Some of my main questions, however, arise from her assertions that the Quran is
unchangeable since it is the word of Allah, and that the interpretation of the
Quran differs depending on one’s historical context. If the Quran is
unchanging, how could one justify changing its interpretation or meaning? In
the case of promoting gender equality, how can one persuade the power/knowledge
brokers in Islamic society to advocate for gender equality when some Quranic
passages do support or describe unequal relations between the two genders?

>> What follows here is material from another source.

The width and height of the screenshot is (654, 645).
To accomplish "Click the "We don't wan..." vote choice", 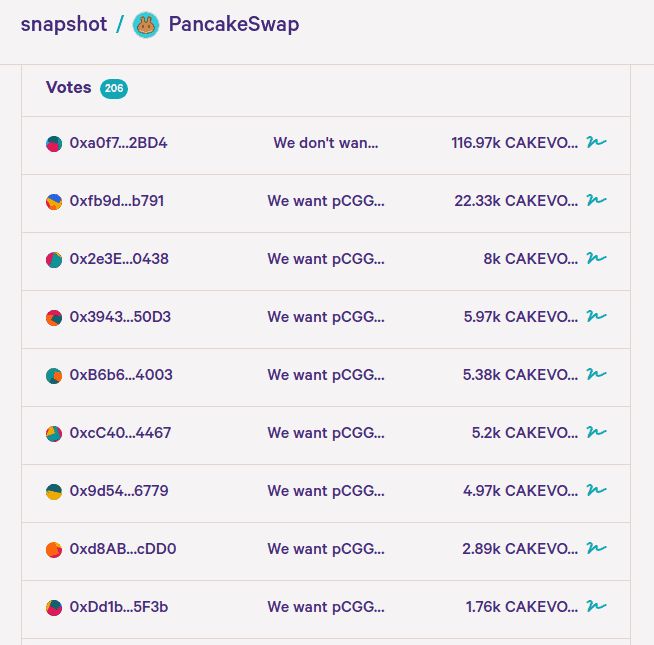I will click(x=326, y=143).
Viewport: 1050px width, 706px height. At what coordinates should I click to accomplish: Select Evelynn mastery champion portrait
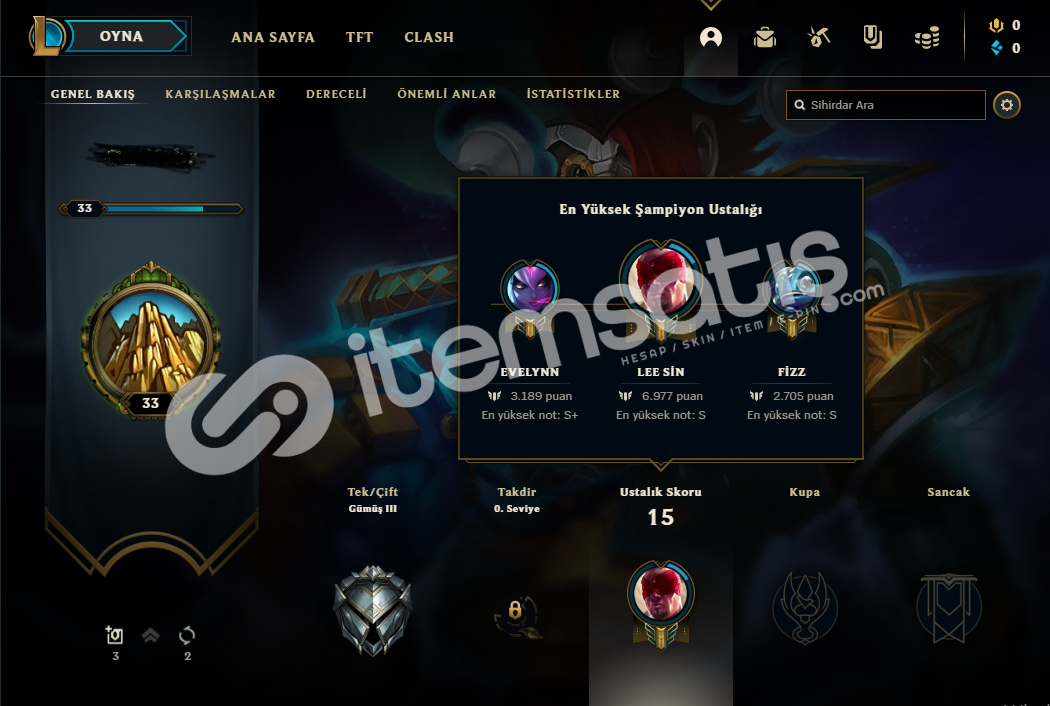click(x=530, y=289)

Finally, isn’t it possible for these power brokers to argue that Wa’dud wants
to apply so-called “Western” definitions of feminism and equal rights to Islamic
societies? Is it almost racist in itself to imply that basic human rights, and
the desire for human rights, is a concept that only originates in the European
world?
To
incorporate pop culture and current events into this week’s reading, I have
included the following links:
This link is to an article from Foreign Policy magazine that
attempts to explain the so-called oppressive nature of Arab societies for
women. What I want to bring attention to in this article, however, is the
pictures. They remind me of the colonial postcards in Alloula’s essay. In my
opinion, the pictures of the naked female model covered in eye makeup and black
paint to symbolize a burqa, hijab, or niqab exoticize and eroticize the Arab
woman. The article is supposedly dedicated to showing how Arab women are
oppressed in their own societies/countries. However, these staged photos in
this American magazine also take away the agency of the Arab woman by
transforming the wearer of a religious garment into a sexualized object.
This link is also another example of the colonial postcard.

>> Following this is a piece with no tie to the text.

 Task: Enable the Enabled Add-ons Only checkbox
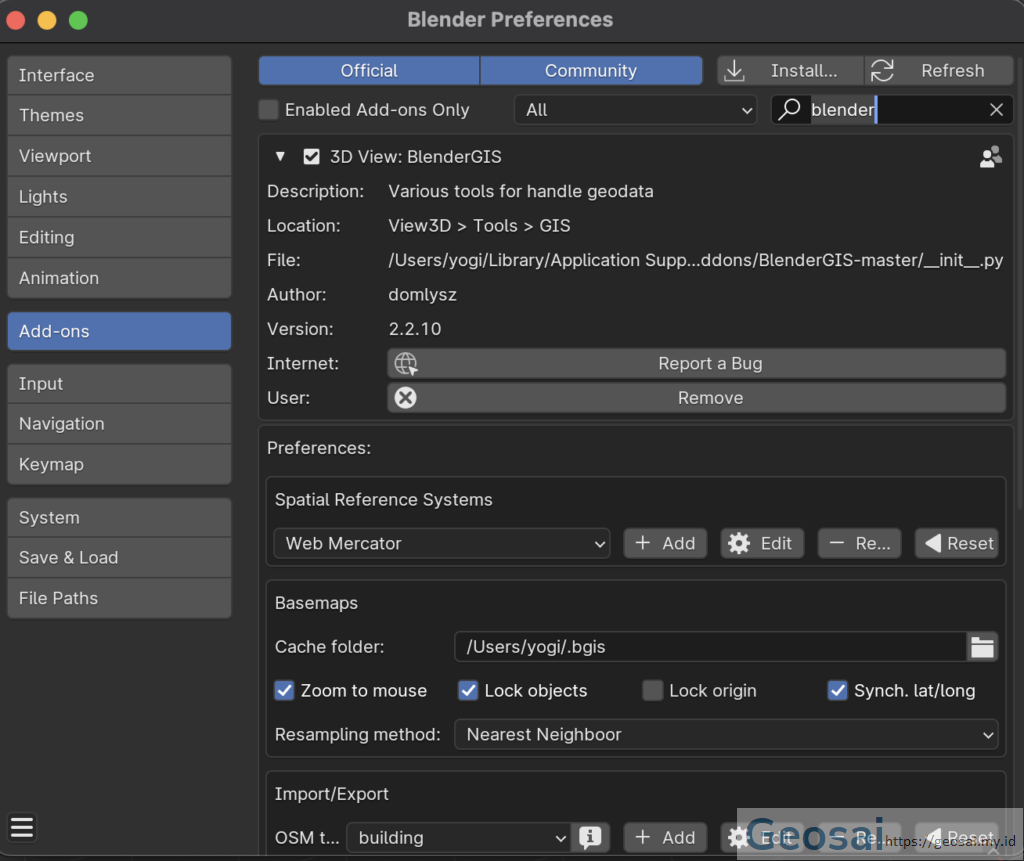268,110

In Cycle 4 of America’s Next Top Model, the female contestants had to dress up
as other cultures for Got Milk? advertisements. You had an African American
woman portray a Korean woman, a white woman portray an African woman, etc. I think
this example of recent pop culture perfectly, and unfortunately, resembles the
colonial postcard because models are being used to replicate realities of the
women of colonized populations. It’s very blunt to say this but this contest is
basically blackface on steroids because it is so incredibly offensive to so
many cultural groups. Events like this show that we are still in the era of
colonial postcards and cultural misappropriation.